Thank you for helping us to process your claims efficiently and accurately. Claims must be made within 12 months after services are provided. A federal government website managed and paid for by the u. Instructions for completing the cms 1500 claim form the center of medicaid and medicare services cms form 1500 must be used to bill sfhp for medical services. Instructions for completing the cms 1500 claim form. Claim committees 1500 claim form instruction manual at blue cross and blue shield of oklahoma offers this guide to help you complete the cms 1500 0212 form for your patients with blueshield coverage. Omb approved the revised cms1500 paper claim form, known as omb09381197 form 1500 0212. Authority to collect information is in section 205a, 1862, 1872 and 1874 of the social security act as amended, 42 cfr 411. If the master form cms 1500 does not align to your printer, click the green down arrow icon labeled create a similar form. Enter up to 12 diagnosis codes selecting either icd9 or.
Download cms claim form 1500 which is used by health care professionals to bill medicare and medicaid.
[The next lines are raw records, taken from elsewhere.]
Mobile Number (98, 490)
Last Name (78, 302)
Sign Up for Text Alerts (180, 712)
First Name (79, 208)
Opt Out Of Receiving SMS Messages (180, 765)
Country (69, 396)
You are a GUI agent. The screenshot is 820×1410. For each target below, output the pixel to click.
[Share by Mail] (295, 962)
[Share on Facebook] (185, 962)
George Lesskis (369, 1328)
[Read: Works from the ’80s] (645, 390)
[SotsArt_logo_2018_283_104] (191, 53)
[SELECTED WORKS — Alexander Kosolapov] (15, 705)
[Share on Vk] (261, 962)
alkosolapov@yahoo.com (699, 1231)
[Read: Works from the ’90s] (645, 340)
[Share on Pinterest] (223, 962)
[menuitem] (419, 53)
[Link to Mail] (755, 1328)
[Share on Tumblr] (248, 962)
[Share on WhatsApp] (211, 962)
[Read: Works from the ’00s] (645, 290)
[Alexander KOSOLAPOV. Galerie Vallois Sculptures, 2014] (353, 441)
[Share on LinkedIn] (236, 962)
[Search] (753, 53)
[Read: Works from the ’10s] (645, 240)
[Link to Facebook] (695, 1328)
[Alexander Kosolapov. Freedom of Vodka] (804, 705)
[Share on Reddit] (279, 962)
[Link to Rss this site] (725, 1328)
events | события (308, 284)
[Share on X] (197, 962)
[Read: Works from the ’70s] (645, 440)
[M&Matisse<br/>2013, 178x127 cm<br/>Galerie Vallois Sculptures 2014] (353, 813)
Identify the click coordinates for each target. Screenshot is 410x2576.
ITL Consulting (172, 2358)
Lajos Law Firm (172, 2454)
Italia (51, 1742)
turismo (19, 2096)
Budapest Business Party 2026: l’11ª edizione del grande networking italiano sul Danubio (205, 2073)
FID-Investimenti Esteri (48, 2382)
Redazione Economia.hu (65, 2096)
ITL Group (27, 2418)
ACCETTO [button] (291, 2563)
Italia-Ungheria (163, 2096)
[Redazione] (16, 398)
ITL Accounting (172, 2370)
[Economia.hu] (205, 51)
Free fillable cms medical claim form 1500 template with. Reference instruction manual for form version 0212. A federal government website managed and paid for by.
Starting april 1, 2014 only the revised, 0212 version will be accepted. The form is used by physicians and allied health professionals to submit claims for medical services. Aligning the cms 1500 form for one or more printers. The current version of the original manual from the national uniform claim comettee of how to complete the cms1500 claim form. We are authorized by cms, champus and owcp to ask you for information needed in the administration of the medicare, champus, feca, and black lung programs. All items must be completed unless otherwise noted in these instructions. In addition to medicare parts ab and for medicare durable medical equipment administrative contractors.